月はうつ伏せでノートパソコンを覗き込むような格好で操作していた。十数件の事件のデータを解析しては関係部署に送信している。
そして、“L”として請け負っている事件も十数件抱えていた。ニアに任せていた事件とは別にである。現在、Lは二人いる状態だった。
京都行きを強行した結果、向こうの医師と結託しての麻酔での押さえ込みに遭い、懲りた月は、それ以降は担当医の指示を大人しく聞いている。担当医も、病室で仕事をする分には何も言わないので、月の周囲は平穏平和である。粧裕の機嫌もようやく治った。
今回の入院が最後になるはずだった。先週、二度目の背中の手術を済ませ、経過も良好だった。
短くビープ音が鳴り、画面の隅に小さくスクリーンが現れた。
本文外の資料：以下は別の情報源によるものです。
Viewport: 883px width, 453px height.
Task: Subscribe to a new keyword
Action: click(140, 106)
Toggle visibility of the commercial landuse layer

通信先の部屋の壁と画面下部にはおもちゃの小さなロボットとアヒルの人形がある。
「………ニア、どうした」
『先週の身代金誘拐事件についてです。解決したんで今からデータを送ります。あと別件も』
「ああ」
白い手が下から伸び上がり、キーを叩いていく。まったくの手探りでよくも器用に動くなと、月は内心で感心していた。
「お前、まだ夏バテなのか」
『死にそうですよ、あなたにかかるまでもなく』
「そういう口が利けるなら大丈夫だな」
また新たなスクリーンが現れ、小さな文字の羅列が下から上へ流れていくのを見つつ、視界の端で、ニアの手の動きにつられて、ロボットとアヒルが左右に離れていくの見て、向こうの部屋の惨状を思った。床には捜査資料とおもちゃが散乱しているに違いない。
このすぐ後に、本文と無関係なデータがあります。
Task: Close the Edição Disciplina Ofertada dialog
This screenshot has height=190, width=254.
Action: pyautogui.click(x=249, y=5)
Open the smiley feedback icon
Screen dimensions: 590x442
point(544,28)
『この国の暑さは異常です。冬はあんなに寒かったのに』
「夏は亜熱帯だと思って諦めろ」
『湿気も酷いし、身体中の関節が痛んで眠れないし』
「……前に怪我をしたとして、その後は湿気で鈍痛が起きることがあるらしいがな」
『魅上はインフルエンザを疑いましたが』
送信の作業が終わり、次に指がなにかを探るように画面下部を動き回っている。
「−−ロボットならもう少し右だ、ニア」
『どうも』
ひょいとロボットを掴みあげた指は、改めて見ると異様なまでに細く長かった。